Two days after Benson’s announcement, representatives from 10 states met in Atlanta with Canadian pharmacies to discuss doing business together.Ā The potential savings are huge. One participant, Illinois, puts the savings from buying drugs in Canada at $94 million. Also attending were Ohio, Oklahoma, North Carolina, Massachusetts, Alabama, Vermont, West Virginia, Delaware and Louisiana.
Drugs are cheaper in Canada because Ottawa negotiates the prices pharmaceutical makers may charge there. Most other countries do likewise. The United States, by contrast, keeps its people captive to whatever price the drug companies can get away with. Need we add that the industry is a very generous contributor to political campaigns?
Such policies are not very popular with the electorate, so the powers in Washington have developed complicated rules designed to hide what they’re up to. For example, the new Medicare law cleverly allows Americans to bring drugs back from Canada — but only if the U.S. Food and Drug Administration deems them safe, which it won’t do.
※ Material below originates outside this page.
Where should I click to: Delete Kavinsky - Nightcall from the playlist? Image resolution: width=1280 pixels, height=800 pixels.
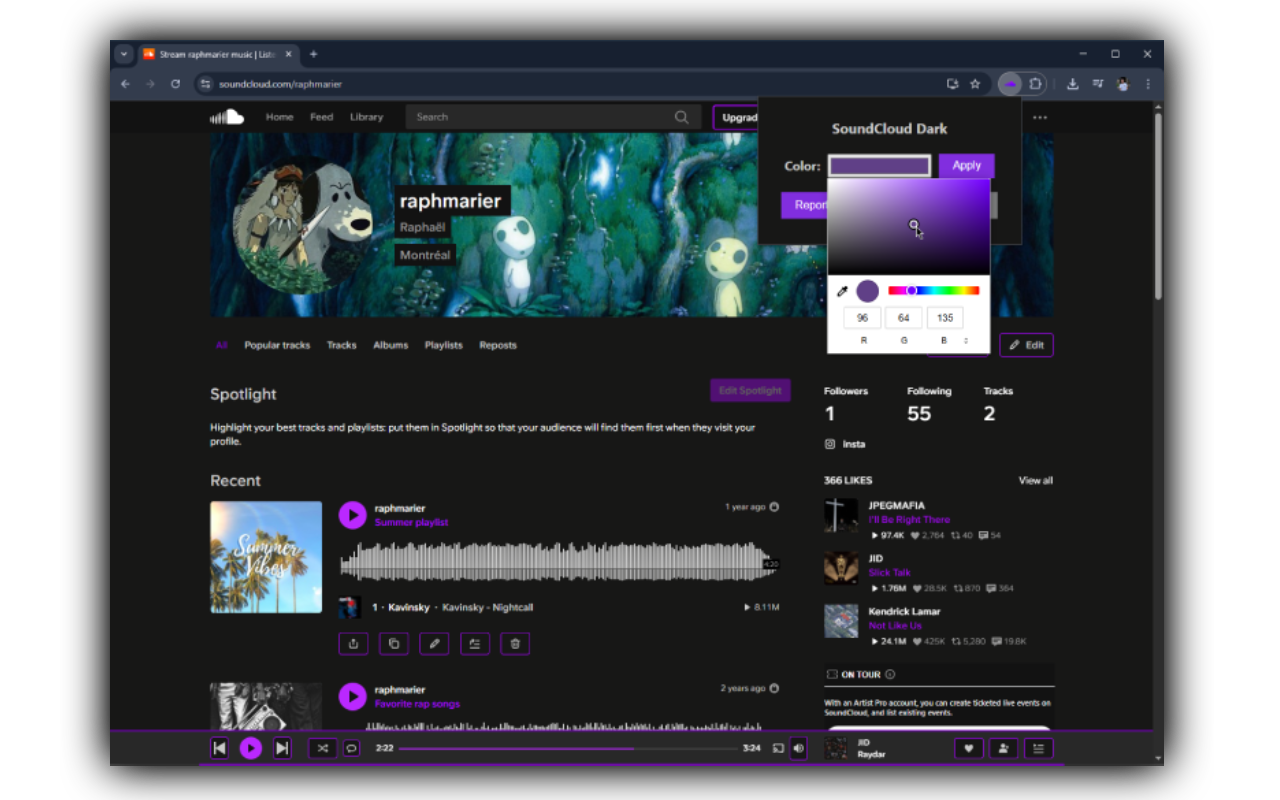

To calm the natives, the administration has left open a safety valve: It looks the other way when individuals bring back medicines from Canada or Mexico for their own use. Slapping cuffs on Grandma as she steps off the bus from Algodones is not good P.R.
But states and cities are another matter. They are enormous purchasers of drugs for workers, retirees, Medicaid patients and prisoners. Once they start going to Canada for drugs also, the ban becomes meaningless.
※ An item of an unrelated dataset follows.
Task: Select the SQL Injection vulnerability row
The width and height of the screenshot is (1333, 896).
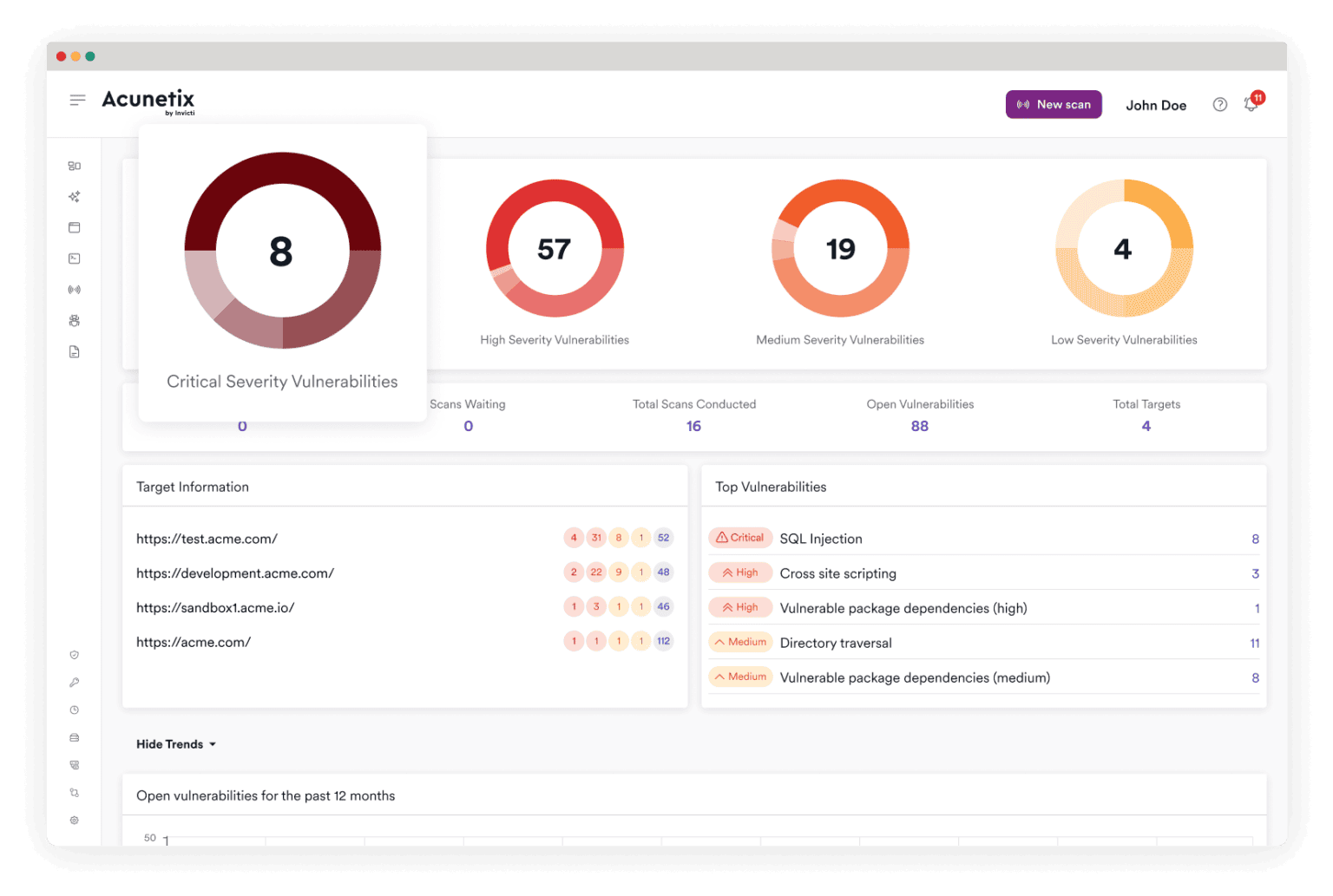Action: [x=983, y=539]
The battle is not without its comical moments. Three of New Hampshire’s four congressional delegates voted with the Republican leadership against legalizing drug imports. One of them, Rep. Jeb Bradley, now praises Governor Benson for defying a law he helped pass. The two senators, John Sununu and Judd Gregg, had the good sense not to comment.
Is there a states’-rights issue here? “From a constitutional perspective, it’s a fairly clear-cut case,” says Timothy Conlan, a professor of government at George Mason University. “Congress has the power to regulate interstate and foreign commerce.”
However, the Bush administration is under no obligation to block the road to Canada. “It’s likely that the administration has enough discretion that if it wanted to allow states to do this, it probably could have allowed it,” Conlan adds. And giving the states the green light would have fit in with the president’s stated pro-federalism agenda.
(Although conservatives in Washington speak of promoting states’ rights, they often bar state action when it conflicts with the interests of the private sector. “That pattern is pretty consistent,” Conlan says.)
In discussing this issue, it would help to recognize that the pharmaceutical industry is not like most businesses. The public considers its products a social good and helps pay for them with large taxpayer subsidies. Further, a new medication enjoys many years of patent protection — during which its maker has the exclusive right to sell it.
So there’s no point pretending that Coumadin is like a camera battery — a product whose price can be sensibly set by market forces. The federal government must sit down with the pharmaceutical industry and work out a new arrangement for pricing drugs.
Until then, we will be treated to the weird sight of Americans begging foreign governments for relief on the price of American-made drugs. The states’ mad dash to the Canadian border shows more than a dissatisfaction with Washington policy. It demonstrates a growing contempt for it.